Problem statement: How many lines in the listing below contain the word "main"? Reply with the number alone.

Task input:
═══

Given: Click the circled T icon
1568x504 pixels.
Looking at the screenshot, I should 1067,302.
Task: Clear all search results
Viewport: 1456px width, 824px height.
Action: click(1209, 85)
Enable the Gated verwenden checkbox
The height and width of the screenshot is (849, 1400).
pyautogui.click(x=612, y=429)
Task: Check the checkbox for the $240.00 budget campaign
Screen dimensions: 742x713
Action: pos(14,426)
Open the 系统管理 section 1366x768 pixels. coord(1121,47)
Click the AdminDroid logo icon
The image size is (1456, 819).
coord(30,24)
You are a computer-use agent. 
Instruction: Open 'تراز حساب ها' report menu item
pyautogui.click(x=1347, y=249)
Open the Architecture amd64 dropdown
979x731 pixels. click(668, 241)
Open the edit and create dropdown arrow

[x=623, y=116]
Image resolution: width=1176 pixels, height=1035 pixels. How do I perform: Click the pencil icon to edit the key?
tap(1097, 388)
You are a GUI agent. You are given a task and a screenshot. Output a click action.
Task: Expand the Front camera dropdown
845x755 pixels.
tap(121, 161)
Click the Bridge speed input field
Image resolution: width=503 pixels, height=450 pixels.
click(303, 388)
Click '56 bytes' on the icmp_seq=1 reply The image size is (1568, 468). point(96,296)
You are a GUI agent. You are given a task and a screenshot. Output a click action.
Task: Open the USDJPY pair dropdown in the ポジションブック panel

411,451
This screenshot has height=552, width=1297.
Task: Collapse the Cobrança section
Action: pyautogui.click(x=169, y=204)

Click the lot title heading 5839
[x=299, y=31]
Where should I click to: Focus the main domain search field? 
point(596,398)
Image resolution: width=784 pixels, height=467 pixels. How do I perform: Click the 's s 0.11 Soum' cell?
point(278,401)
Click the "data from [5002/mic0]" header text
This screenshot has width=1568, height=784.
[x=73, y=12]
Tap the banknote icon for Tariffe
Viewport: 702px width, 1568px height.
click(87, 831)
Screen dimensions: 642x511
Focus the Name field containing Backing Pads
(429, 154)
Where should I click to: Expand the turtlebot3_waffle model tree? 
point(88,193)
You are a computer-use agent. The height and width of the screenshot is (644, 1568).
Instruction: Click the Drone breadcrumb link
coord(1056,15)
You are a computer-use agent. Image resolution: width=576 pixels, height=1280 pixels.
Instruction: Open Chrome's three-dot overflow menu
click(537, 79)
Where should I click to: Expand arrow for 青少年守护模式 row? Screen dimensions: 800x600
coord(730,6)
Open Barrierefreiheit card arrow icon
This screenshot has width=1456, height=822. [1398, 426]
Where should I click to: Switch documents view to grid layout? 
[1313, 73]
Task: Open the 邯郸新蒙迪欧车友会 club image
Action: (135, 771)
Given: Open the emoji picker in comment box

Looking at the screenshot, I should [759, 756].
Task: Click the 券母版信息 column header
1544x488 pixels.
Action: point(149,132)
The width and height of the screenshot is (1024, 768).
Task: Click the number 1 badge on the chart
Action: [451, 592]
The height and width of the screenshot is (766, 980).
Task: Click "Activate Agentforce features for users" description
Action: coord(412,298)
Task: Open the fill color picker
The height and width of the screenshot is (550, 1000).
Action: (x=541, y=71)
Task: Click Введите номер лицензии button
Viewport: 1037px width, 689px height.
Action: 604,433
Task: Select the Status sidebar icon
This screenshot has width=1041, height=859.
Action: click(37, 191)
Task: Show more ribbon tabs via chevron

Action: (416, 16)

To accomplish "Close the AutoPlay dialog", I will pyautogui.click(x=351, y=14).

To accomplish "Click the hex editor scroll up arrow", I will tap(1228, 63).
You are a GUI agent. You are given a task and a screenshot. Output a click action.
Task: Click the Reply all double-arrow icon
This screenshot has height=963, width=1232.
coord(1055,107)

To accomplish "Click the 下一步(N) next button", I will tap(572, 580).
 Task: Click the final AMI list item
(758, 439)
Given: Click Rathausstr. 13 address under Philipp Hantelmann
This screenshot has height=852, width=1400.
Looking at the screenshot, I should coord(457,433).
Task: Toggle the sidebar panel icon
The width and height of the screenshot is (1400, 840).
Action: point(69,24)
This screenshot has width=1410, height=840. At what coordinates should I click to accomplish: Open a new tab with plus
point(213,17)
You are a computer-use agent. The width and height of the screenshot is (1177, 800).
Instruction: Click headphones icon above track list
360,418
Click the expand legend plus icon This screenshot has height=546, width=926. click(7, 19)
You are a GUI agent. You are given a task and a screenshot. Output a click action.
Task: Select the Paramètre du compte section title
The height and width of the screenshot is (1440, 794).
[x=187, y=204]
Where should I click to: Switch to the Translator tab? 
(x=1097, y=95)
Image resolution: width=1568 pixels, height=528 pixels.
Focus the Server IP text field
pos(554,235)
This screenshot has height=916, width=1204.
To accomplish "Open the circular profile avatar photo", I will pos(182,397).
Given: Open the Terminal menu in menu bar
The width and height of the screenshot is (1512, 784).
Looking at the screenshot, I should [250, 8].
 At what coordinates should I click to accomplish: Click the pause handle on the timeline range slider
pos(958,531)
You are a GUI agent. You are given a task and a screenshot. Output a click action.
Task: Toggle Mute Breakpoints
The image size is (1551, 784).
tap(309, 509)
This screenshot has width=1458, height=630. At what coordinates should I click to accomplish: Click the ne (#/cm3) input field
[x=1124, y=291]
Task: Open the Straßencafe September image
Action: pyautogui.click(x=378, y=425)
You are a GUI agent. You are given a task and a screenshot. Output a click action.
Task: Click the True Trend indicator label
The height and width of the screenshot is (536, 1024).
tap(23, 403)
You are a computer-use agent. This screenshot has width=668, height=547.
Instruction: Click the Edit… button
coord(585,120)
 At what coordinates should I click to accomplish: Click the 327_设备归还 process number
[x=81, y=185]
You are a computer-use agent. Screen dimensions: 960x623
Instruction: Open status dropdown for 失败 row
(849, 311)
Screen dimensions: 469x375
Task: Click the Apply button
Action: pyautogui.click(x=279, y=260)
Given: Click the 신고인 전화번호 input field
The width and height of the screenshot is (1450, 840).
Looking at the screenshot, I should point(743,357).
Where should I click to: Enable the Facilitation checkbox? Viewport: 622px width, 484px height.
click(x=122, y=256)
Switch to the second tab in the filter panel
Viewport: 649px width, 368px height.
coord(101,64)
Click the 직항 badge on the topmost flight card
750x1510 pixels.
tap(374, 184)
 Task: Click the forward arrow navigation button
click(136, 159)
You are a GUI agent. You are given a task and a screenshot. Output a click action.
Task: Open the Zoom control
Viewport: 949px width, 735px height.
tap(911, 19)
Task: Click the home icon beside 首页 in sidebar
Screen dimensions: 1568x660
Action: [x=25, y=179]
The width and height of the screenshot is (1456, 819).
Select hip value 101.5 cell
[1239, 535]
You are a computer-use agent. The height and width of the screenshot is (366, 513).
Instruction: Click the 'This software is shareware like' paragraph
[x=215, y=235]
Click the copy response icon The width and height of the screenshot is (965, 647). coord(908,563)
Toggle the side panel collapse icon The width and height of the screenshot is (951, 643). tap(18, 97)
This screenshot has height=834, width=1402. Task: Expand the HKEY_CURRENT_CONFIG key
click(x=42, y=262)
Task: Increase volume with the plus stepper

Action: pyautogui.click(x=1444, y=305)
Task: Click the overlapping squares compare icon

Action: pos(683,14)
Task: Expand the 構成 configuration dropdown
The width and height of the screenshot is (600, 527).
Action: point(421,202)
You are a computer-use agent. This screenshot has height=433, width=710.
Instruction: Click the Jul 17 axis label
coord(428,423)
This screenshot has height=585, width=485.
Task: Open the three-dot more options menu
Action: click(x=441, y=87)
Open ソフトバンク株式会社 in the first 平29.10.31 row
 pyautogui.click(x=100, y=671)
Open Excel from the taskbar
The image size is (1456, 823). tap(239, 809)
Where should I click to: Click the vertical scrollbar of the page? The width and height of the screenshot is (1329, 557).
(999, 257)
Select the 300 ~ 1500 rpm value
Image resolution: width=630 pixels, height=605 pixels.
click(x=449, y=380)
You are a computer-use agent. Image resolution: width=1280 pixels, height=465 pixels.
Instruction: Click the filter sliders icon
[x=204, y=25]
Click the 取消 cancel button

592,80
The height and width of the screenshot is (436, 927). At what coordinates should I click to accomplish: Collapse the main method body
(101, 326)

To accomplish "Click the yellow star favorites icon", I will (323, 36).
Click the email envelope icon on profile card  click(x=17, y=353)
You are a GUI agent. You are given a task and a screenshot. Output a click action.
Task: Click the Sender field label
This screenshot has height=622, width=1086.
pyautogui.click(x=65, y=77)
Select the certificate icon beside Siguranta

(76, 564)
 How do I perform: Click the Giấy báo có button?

═══

Written reply: 2